Switch each "Where should I click to" in the items below to "Which spot should I click to", and write the items out again with everything else left the same.
Begin Input for this task
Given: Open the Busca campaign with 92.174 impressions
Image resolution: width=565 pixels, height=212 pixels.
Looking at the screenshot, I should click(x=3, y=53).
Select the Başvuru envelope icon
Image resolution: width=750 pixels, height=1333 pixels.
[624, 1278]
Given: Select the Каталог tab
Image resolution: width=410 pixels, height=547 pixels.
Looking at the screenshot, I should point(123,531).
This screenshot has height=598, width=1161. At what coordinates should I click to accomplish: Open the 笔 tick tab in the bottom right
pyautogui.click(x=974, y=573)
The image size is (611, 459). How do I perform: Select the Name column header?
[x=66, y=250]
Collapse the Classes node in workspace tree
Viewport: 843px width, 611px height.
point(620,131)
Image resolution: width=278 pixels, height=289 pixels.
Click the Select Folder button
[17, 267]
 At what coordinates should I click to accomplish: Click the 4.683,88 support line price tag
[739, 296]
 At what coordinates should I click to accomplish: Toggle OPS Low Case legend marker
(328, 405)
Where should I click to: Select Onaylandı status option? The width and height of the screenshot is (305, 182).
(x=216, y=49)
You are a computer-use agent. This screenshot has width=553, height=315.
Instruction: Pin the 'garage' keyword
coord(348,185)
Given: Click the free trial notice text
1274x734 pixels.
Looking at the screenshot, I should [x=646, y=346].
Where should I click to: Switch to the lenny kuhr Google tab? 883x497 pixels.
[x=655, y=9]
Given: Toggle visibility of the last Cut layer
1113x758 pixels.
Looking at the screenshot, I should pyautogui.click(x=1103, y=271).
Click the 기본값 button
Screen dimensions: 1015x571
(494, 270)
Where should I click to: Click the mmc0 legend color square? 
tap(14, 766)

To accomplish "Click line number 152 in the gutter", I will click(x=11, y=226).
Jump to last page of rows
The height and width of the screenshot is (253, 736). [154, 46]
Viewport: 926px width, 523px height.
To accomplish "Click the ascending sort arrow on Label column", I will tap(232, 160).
End Input for this task
Answer to this exercise
Given: Open the Busca campaign with 92.174 impressions
Image resolution: width=565 pixels, height=212 pixels.
Looking at the screenshot, I should click(x=3, y=53).
Select the Başvuru envelope icon
Image resolution: width=750 pixels, height=1333 pixels.
[624, 1278]
Given: Select the Каталог tab
Image resolution: width=410 pixels, height=547 pixels.
Looking at the screenshot, I should point(123,531).
This screenshot has height=598, width=1161. At what coordinates should I click to accomplish: Open the 笔 tick tab in the bottom right
pyautogui.click(x=974, y=573)
The image size is (611, 459). How do I perform: Select the Name column header?
[x=66, y=250]
Collapse the Classes node in workspace tree
Viewport: 843px width, 611px height.
point(620,131)
Image resolution: width=278 pixels, height=289 pixels.
Click the Select Folder button
[17, 267]
 At what coordinates should I click to accomplish: Click the 4.683,88 support line price tag
[739, 296]
 At what coordinates should I click to accomplish: Toggle OPS Low Case legend marker
(328, 405)
Which spot should I click to: Select Onaylandı status option? The width and height of the screenshot is (305, 182).
(x=216, y=49)
You are a computer-use agent. This screenshot has width=553, height=315.
Instruction: Pin the 'garage' keyword
coord(348,185)
Given: Click the free trial notice text
1274x734 pixels.
Looking at the screenshot, I should [x=646, y=346].
Which spot should I click to: Switch to the lenny kuhr Google tab? 883x497 pixels.
[x=655, y=9]
Given: Toggle visibility of the last Cut layer
1113x758 pixels.
Looking at the screenshot, I should pyautogui.click(x=1103, y=271).
Click the 기본값 button
Screen dimensions: 1015x571
(494, 270)
Which spot should I click to: Click the mmc0 legend color square? 
tap(14, 766)

To accomplish "Click line number 152 in the gutter", I will click(x=11, y=226).
Jump to last page of rows
The height and width of the screenshot is (253, 736). [154, 46]
Viewport: 926px width, 523px height.
To accomplish "Click the ascending sort arrow on Label column", I will tap(232, 160).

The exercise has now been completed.